* What to work on:
[1] According to the Delville Wood text, what were the men's rations?
[2] In the listing, substitute "Settings" for "Home" from the line with "The image size is (1600, 726)." up to and including the line with "should pyautogui.click(x=666, y=633).". Return only those lines, with everything else unchanged.

* Text:
━━━━━━━━

Delville Wood
Page 12
“The Germans were shelling us like old boots but we all, being so dead tired, paid no heed to the danger of the shells and bullets, but instead slept peacefully on — dreaming of home, I don’t think! As I said before, it was a very dark night and raining. I continually woke up with the continuous explosions of the shells. It was just in one of my little dozes when all at once a shell of some kind fell right in the centre of our shell-hole. The explosion was terrific — it lifted me from the ground a few inches. We were covered in mud and sand but none of the four of us got hurt, only the shock knocked us up.”
*
Sherman had a peaceful first night in Delville Wood.
“When I woke up on the Saturday morning I was surprised to see how close we were to the German trench — not 25 yards off.
“We had two good men killed, Old Dad Macdonald, who brought down several snipers, and Willie Ferguson (son of the baker). He was a good sort.
“Several were wounded. We had no rations that day, but we had emergency ones which I tackled. All the excitement makes one forget one’s appetite, but still one gets thirsty.
“Our rations were bully beef and biscuits. We drank from our water bottles. We were not supposed to smoke but we did.
“I might mention that that night they made a strong counterattack, but we beat them off. The row was beyond description, and we fired where we thought they were.
“The Germans are very treacherous, and you can believe all you hear of them now, for they have played their tricks on us. One sniper was shot in a tree covered with twigs and on his arm a Red Cross.
“A dressing-station of theirs in a village with Red Cross flags flying had machine-guns in. They fired on two of our stretcher-bearers carrying a wounded man, and he was killed in the stretcher (witnessed it).
“They fight like merry dickens until you get within bayonet reach; then up go their hands and they cry for mercy, but they found very little.
“We were vastly outnumbered. That day we lay low, crouching in the trenches as they were too shallow to stand up in. We slept crouching too.”
*
Lawrence and his companions spent a sleepless night in the Longueval trench due to the large naval guns which pounded their position.
“In the early morning one of those heavy ones fell on our parapet and buried a man close to me. We dug him out as quickly as possible though I was too shocked by the blast to help much. He was carried away unconscious but we heard recovered only to be lost in Delville Wood later.

━━━━━━━━

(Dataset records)
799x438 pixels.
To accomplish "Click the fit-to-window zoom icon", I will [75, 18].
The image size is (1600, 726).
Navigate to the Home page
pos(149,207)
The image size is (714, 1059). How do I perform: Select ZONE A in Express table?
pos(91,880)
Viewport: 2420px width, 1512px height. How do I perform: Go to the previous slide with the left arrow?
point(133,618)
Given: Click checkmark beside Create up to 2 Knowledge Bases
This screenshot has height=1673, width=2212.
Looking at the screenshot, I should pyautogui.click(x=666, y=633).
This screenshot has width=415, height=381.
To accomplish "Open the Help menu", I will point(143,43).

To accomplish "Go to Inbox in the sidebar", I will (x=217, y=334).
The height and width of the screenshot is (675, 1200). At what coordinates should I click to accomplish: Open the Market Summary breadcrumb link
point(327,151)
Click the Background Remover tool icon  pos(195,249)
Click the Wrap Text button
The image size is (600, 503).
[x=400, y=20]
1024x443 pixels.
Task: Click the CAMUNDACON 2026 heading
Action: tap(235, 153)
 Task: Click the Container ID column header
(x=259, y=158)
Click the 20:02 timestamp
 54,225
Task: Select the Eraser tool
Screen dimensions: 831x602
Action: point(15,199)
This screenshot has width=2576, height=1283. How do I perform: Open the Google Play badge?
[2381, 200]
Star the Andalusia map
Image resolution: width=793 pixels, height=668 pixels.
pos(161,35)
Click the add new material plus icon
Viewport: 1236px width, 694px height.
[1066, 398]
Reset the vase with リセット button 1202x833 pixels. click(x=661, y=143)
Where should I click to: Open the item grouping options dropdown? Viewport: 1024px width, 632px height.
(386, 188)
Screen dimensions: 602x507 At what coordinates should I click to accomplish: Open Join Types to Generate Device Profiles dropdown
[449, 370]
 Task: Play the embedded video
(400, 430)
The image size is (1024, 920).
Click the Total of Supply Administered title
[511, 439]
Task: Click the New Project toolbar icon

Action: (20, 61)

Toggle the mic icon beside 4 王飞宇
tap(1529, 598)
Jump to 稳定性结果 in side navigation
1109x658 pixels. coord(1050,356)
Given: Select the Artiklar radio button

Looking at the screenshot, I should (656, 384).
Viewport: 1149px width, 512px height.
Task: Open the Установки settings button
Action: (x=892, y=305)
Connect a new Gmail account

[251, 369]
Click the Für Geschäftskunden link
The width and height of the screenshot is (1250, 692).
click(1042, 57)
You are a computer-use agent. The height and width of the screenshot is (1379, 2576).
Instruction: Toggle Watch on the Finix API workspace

━━━━━━━━

* Outputs for the tasks:
[1] Bully beef and biscuits.

[2]
The image size is (1600, 726).
Navigate to the Settings page
pos(149,207)
The image size is (714, 1059). How do I perform: Select ZONE A in Express table?
pos(91,880)
Viewport: 2420px width, 1512px height. How do I perform: Go to the previous slide with the left arrow?
point(133,618)
Given: Click checkmark beside Create up to 2 Knowledge Bases
This screenshot has height=1673, width=2212.
Looking at the screenshot, I should pyautogui.click(x=666, y=633).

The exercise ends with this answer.